Australian Open, Paolini alza bandiera bianca: Jovic passa in due set, azzurra frenata dallo stomaco
Niente ottavi per Jasmine Paolini: battuta in due set (6-2, 7-6) da Iva Jovic. L'azzurra condizionata da problemi di stomaco durante il match.
Jasmine Paolini © IPA
Si ferma subito, al terzo turno, la corsa di Jasmine Paolini agli Australian Open 2026. Sul cemento di Melbourne, la tennista toscana non è riuscita a confermare i favori del pronostico contro l'americana Iva Jovic, dovendo salutare il primo Slam della stagione molto prima del previsto. L'azzurra, attuale numero 8 del ranking mondiale, si è arresa in due set con il punteggio di 6-2, 7-6 (3) dopo quasi due ore di battaglia (un'ora e 48 minuti per l'esattezza).
Non è stata una giornata fortunata per Paolini, e non solo per meriti dell'avversaria.
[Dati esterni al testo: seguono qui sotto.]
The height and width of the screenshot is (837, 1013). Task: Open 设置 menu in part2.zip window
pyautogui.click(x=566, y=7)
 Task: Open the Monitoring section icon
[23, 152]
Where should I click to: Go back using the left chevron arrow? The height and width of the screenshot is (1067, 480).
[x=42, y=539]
Nel corso della partita, infatti, Jasmine ha dovuto fare i conti con evidenti problemi di stomaco che l'hanno debilitata (e non è il primo caso a Melbourne), togliendole quella lucidità e quella reattività fisica necessarie per contrastare il gioco potente della statunitense. Perso nettamente il primo parziale, l'azzurra ha provato a gettare il cuore oltre l'ostacolo nel secondo set, trascinando la sfida fino al tie-break, dove però la freschezza della Jovic ha avuto la meglio.
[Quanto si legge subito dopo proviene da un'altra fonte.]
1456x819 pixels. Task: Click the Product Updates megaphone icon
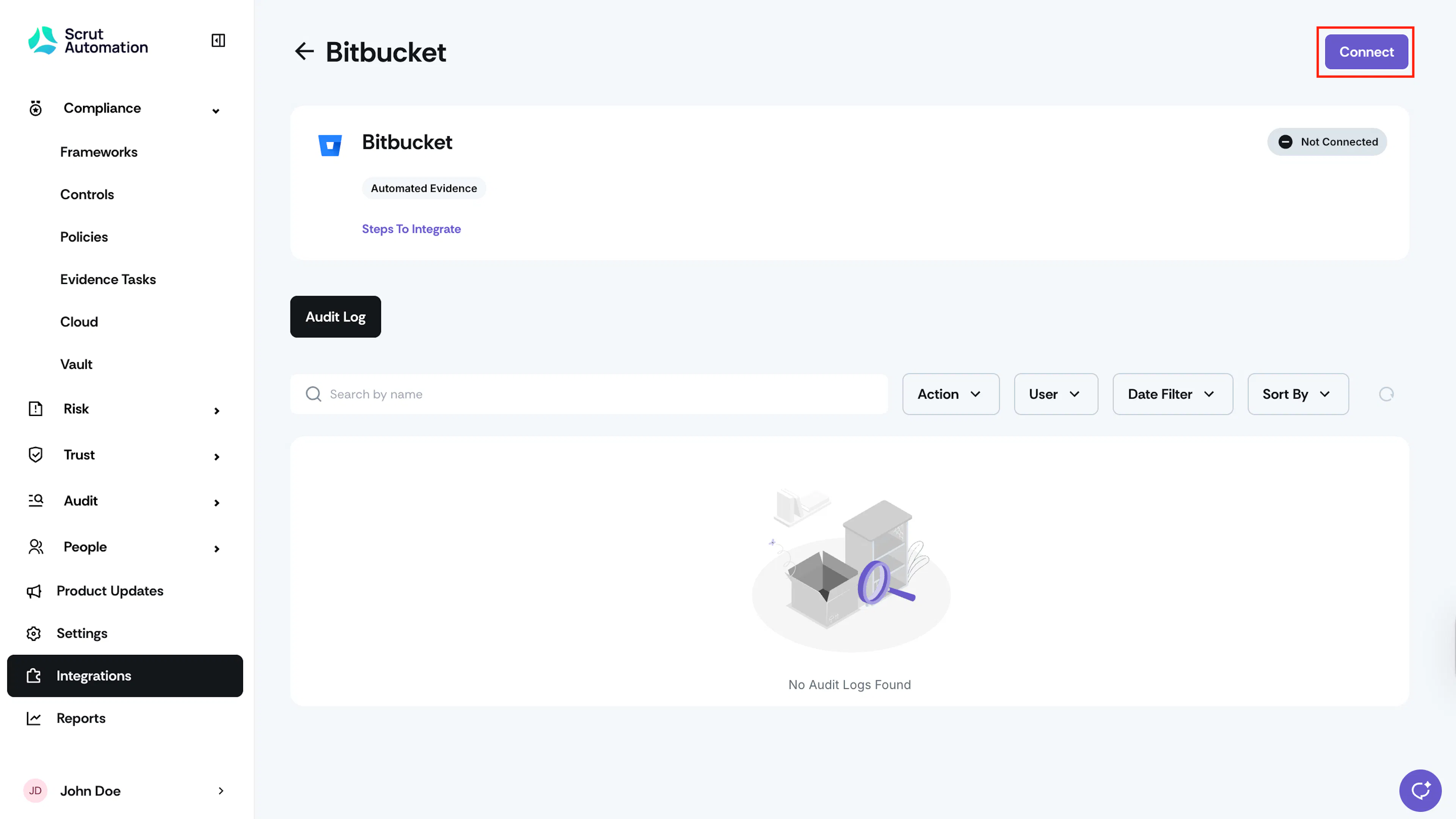(34, 591)
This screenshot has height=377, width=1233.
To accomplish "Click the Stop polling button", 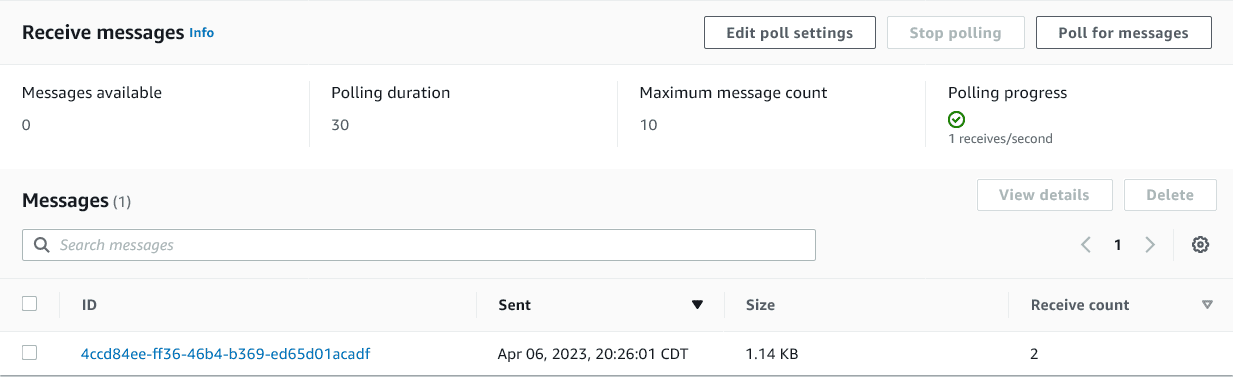I will [x=955, y=32].
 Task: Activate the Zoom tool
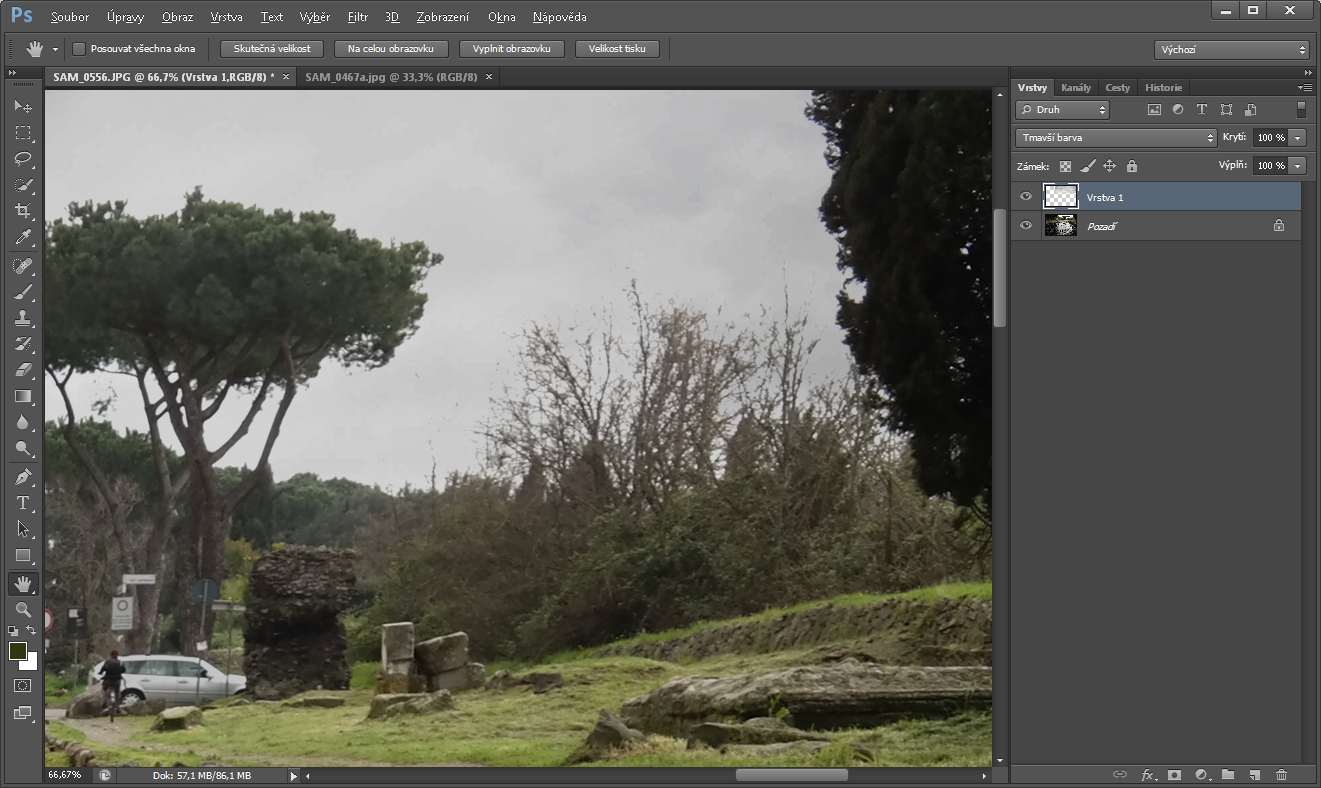[x=23, y=609]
Va comunque dato atto alla giovane americana, numero 27 WTA, di aver giocato un match solido. Per Jovic si tratta anche di una piccola rivincita personale contro i colori azzurri: solo la settimana scorsa, infatti, aveva perso la finale del torneo di Hobart contro un'altra italiana, Elisabetta Cocciaretto.
Mentre Paolini torna a casa con l'amaro in bocca per un'occasione sfumata anche a causa della sfortuna, il torneo prosegue. Iva Jovic avanza agli ottavi di finale dove troverà la kazaka Yulia Putintseva (n.94 WTA). Quest'ultima è uscita vincitrice da una vera e propria maratona contro la turca Zeynep Sonmez, battuta in tre set (6-3, 6-7, 6-3) dopo oltre due ore e mezza di gioco.
Perché Paolini è stata eliminata: "Colpa dell'aria condizionata"
"È stata molto dura. Lei ha giocato bene, ha fatto pochi errori, ha spostato bene la palla ed è stata aggressiva per tutto il match. Ha giocato meglio di me e ha meritato". Jasmine Paolini commenta così l'eliminazione agli Australian Open per mano della giovane Iva Jovic.
La leader del tennis azzurro è stata frenata anche da un problema di digestione, che la stessa Paolini, in condizioni non ottimali, racconta così: "Oggi non riuscivo a muovermi al meglio - ha spiegato -, ho cercato di restare lì punto dopo punto, di giocare profondo e arrivare al terzo set. Sapevo che col passare del tempo mi sarei sentita meglio però non è stato sufficiente per ribaltare la partita. Onestamente, il fatto di essermi sdraiata sul divano dopo pranzo non credo sia stata una buona idea per il mio stomaco. Poi forse anche un po' la tensione, già all'inizio di un match il respiro è un po' più affannato, ma lo era particolarmente. Sentivo che mi era rimasto sullo stomaco qualcosa; non è stata colpa del cibo, è stata colpa del fatto che mi sono sdraiata negli spogliatoi, c'era l'aria condizionata e a un certo punto ho sentito freddo. Forse quello era il segnale che qualcosa non andava". Sull'avversaria nessun dubbio: "L'avevo già detto anche se è molto giovane, è già una rivale tosta e molto matura. Fa pochi errori, gioca bene praticamente tutti i colpi. Penso che abbia davvero un futuro molto brillante davanti a sé".